А меч, надо признаться, с лёгкостью мог бы считаться произведением искусства. Больше всего меня, конечно, потрясла гарда. На ней в разные стороны смотрели два дракона, и на первый взгляд они были совершенно одинаковы. Но лишь присмотревшись, я заметил, что у одного из открытой пасти свисает раздвоенный, как у змеи, язык, а у другого – вырывается пламя. Смысл этой композиции я понял лишь месяц спустя, а пока посчитал это причудой брата, который решил нестандартно подойти к украшению оружия. Эти два дракона передними лапами упирались в боковину меча, как горгульи на стенах готических соборов, а их тела, переплетаясь, создавали рукоять.
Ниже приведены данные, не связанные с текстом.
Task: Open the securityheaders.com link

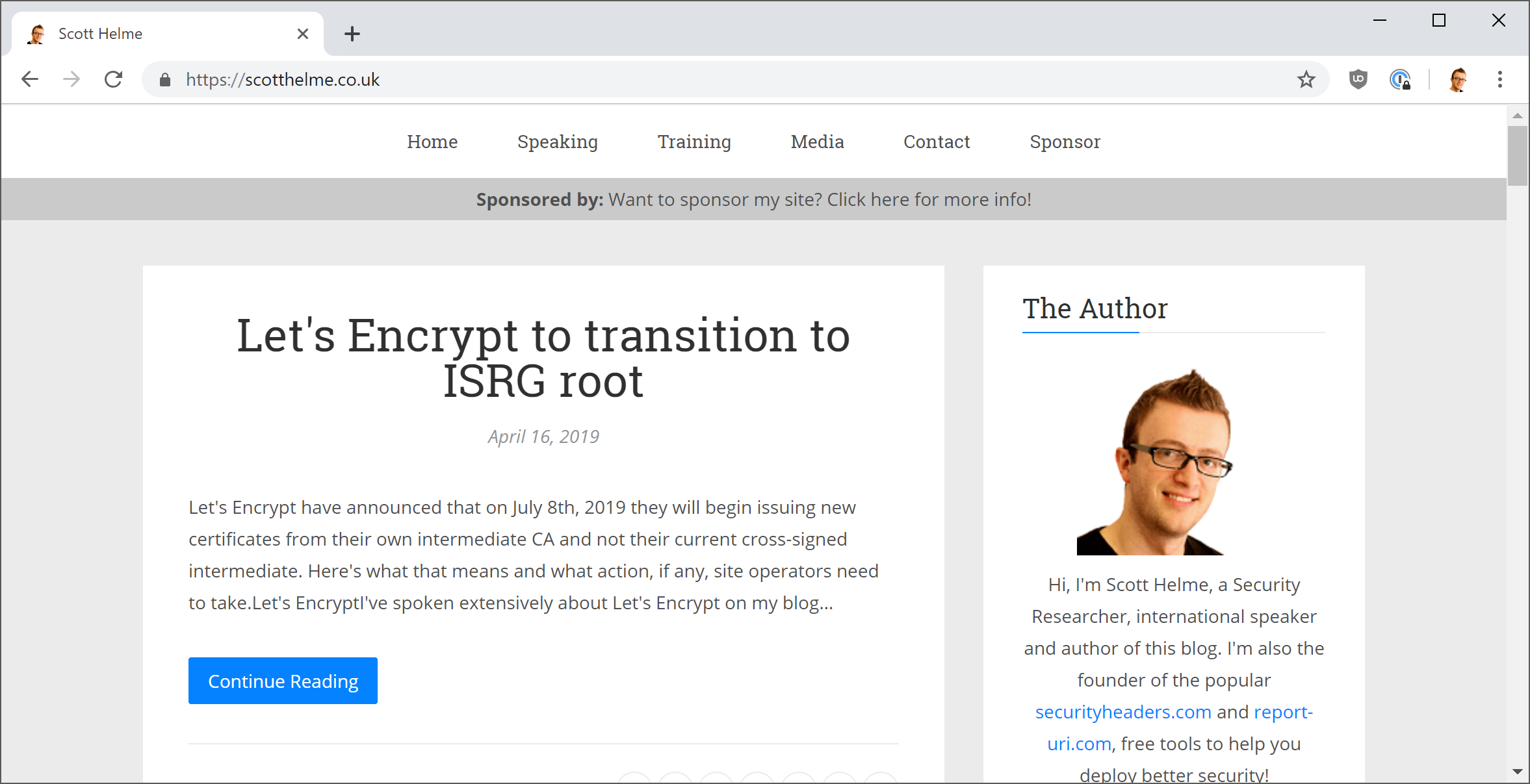Action: pyautogui.click(x=1123, y=712)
Лишь кончики их хвостов расходились в стороны, но неведомая сила снова сближала их, образовывая в навершии рукояти нечто схожее с сердцем.
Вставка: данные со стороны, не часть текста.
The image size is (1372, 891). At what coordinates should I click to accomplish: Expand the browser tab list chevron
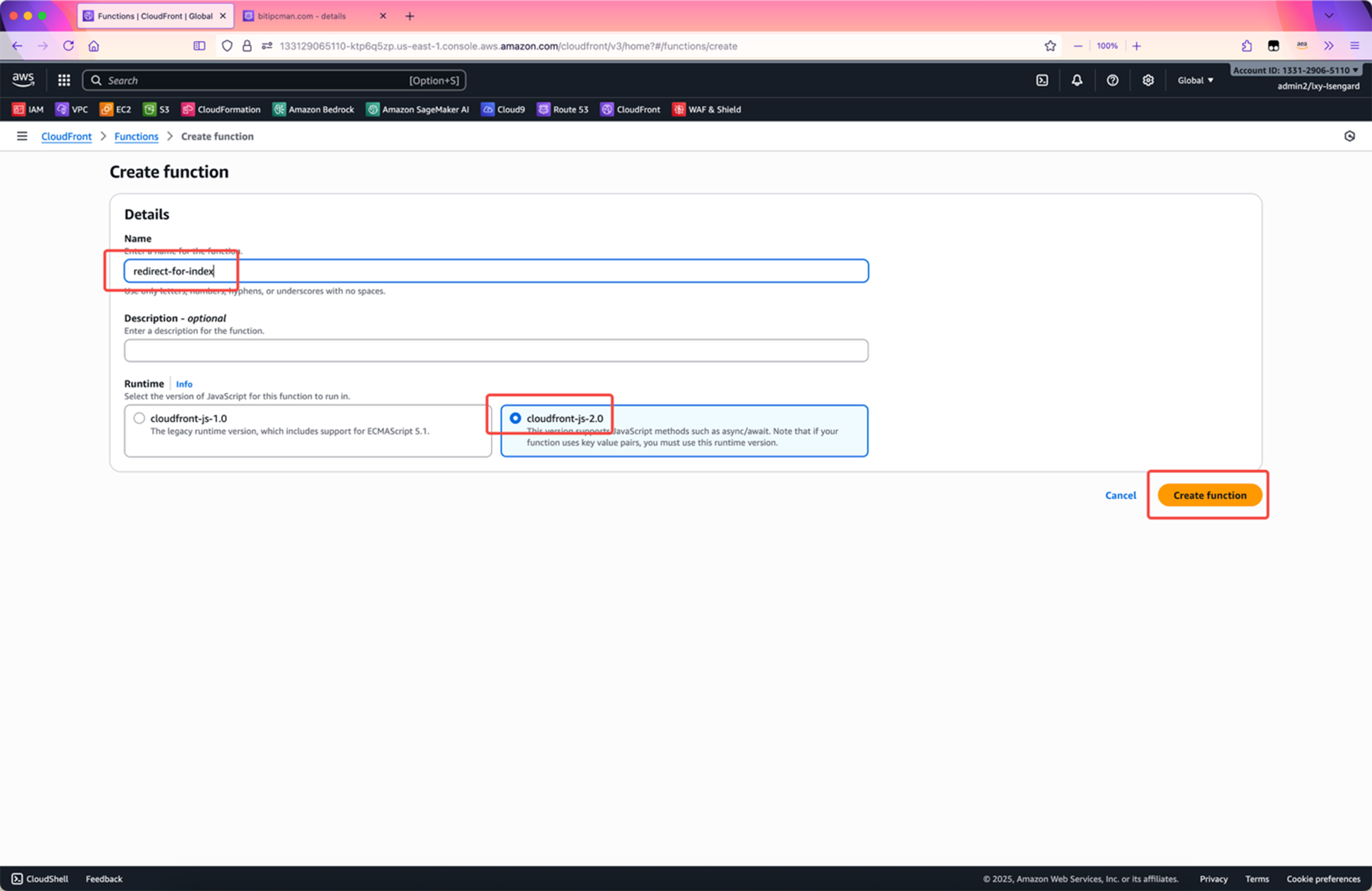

Впрочем, клинок тоже заслуживал отдельного внимания. Примерно половину его, начиная от гарды, занимали крупные зазубрины с обоих концов. Как пояснил Вовка, у зазубренных клинков больше режущая поверхность и меньше масса, что идеально подходит для начинающих фехтовальщиков. Меня смущало это оружие.
– Не обижайся, Вов, но на дворе третье тысячелетие, и мечи… – я не мог подобрать слова, чтобы не обидеть брата. – Тебе не кажется, что пистолет более функциональное оружие?
Брат в недоумении выпрямился, словно я сморозил чушь.
– Во-первых, против большинства тварей огнестрельное оружие бесполезно: одним оно не причинит никакого вреда, а в других очень сложно попасть, – терпеливо, как маленькому ребёнку, стал объяснять он. – И меч в данных обстоятельствах – единственное оружие, которое позволит сокрушить любого врага.
– Но если тварям пули нипочём, то и холодное оружие не достанет их.
– Холодное – да, но не наши мечи. Дело в том, что при их ковке драконы добавляют в расплавленную сталь свою кровь и используют магические заклинания. Всё это улучшает боевые качества оружия. Даже небольшая рана, нанесённая драконьим клинком, для любой твари в этом мире может быть смертельна. К тому же меч – это продолжение воина. Это его рука, его боевой друг, его история. Он не просто абстрактный предмет – он личность, имеющая человеческие и даже сверхчеловеческие качества. Он будет помогать тебе, будет спорить с тобой. Его можно обидеть и задобрить. Меч олицетворяет твою силу перед врагом. Это не «Макаров», из которого ты можешь отстреливаться, трусливо прячась за выступ в стене. Меч сводит тебя лицом к лицу с врагом, и в этом бою ты должен доказать, что сильнее, что ты имеешь право зваться воином и даже драконом. Кроме того, твой меч будет наполняться силой после каждого сражения, чего не скажешь о пистолете, который ты будешь перезаряжать новой обоймой. Кстати, в этом ещё один плюс холодного оружия: оно никогда не даст осечки, в нём не кончатся патроны и если кому-то удастся, например, отобрать твой меч, то умело использовать его дано не многим. Это не пистолет, где ты просто жмёшь на спусковой крючок.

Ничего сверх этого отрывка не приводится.